= Description of the task =
Would you please transcribe the data in full and exactly, excluding images?

Input data START

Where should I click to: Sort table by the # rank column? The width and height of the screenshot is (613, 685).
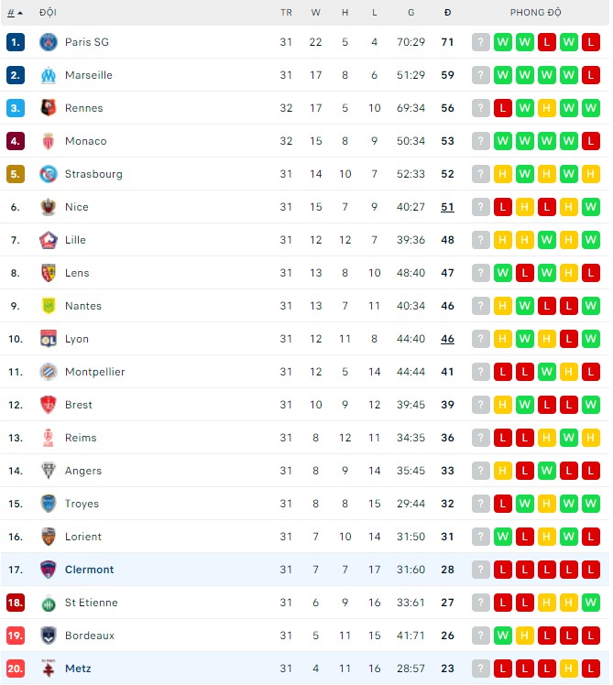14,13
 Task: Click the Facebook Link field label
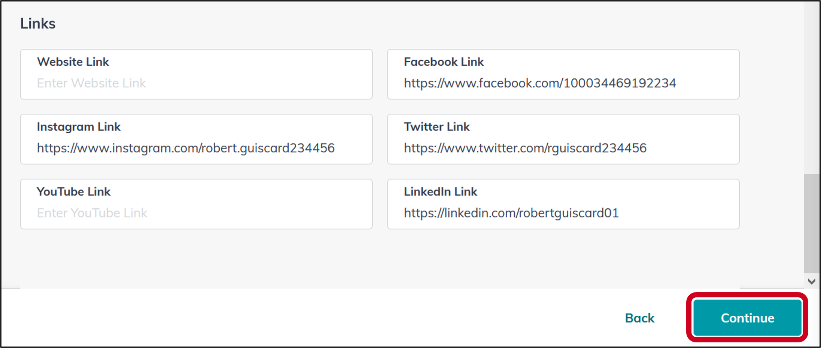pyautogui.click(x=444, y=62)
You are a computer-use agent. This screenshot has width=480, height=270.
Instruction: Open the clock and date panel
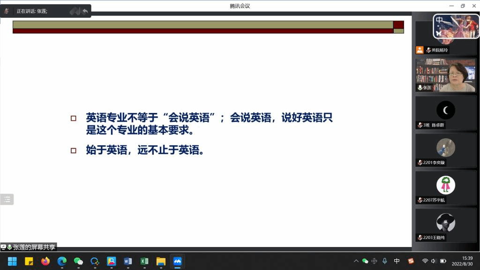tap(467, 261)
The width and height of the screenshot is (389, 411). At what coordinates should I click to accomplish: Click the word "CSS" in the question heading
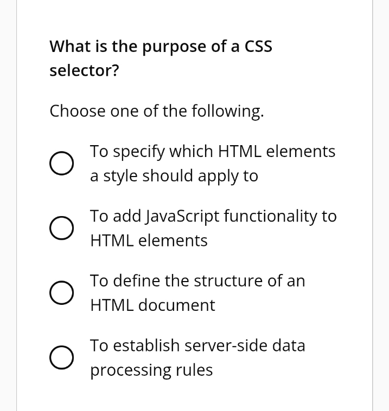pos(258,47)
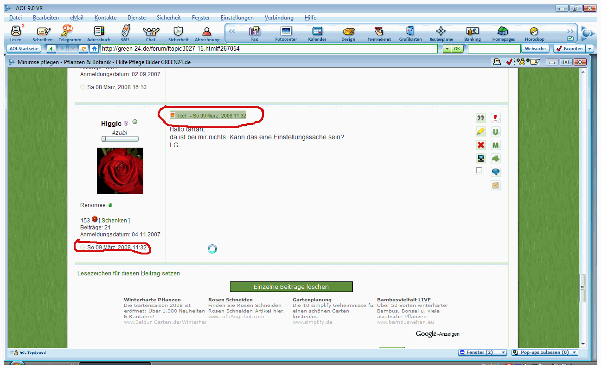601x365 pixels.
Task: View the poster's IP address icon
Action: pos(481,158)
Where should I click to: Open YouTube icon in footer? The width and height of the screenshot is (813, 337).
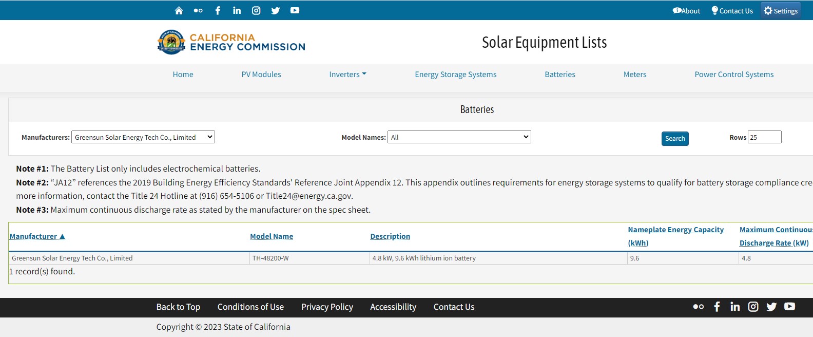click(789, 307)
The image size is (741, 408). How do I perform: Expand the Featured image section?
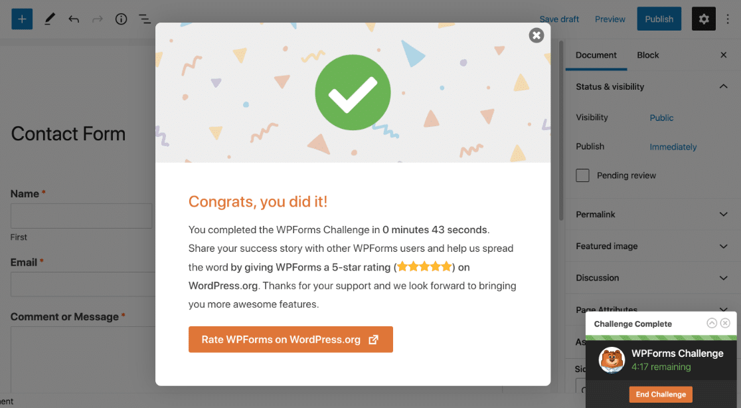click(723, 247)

Input data END

= Written answer =
Where should I click to: Sort table by the # rank column? The width and height of the screenshot is (613, 685).
14,13
 Task: Click the Facebook Link field label
pyautogui.click(x=444, y=62)
You are a computer-use agent. This screenshot has width=480, height=270.
Instruction: Open the clock and date panel
tap(467, 261)
The width and height of the screenshot is (389, 411). At what coordinates should I click to accomplish: Click the word "CSS" in the question heading
pos(258,47)
601x365 pixels.
Task: View the poster's IP address icon
Action: pos(481,158)
Where should I click to: Open YouTube icon in footer? The width and height of the screenshot is (813, 337).
click(789, 307)
The image size is (741, 408). How do I perform: Expand the Featured image section?
click(723, 247)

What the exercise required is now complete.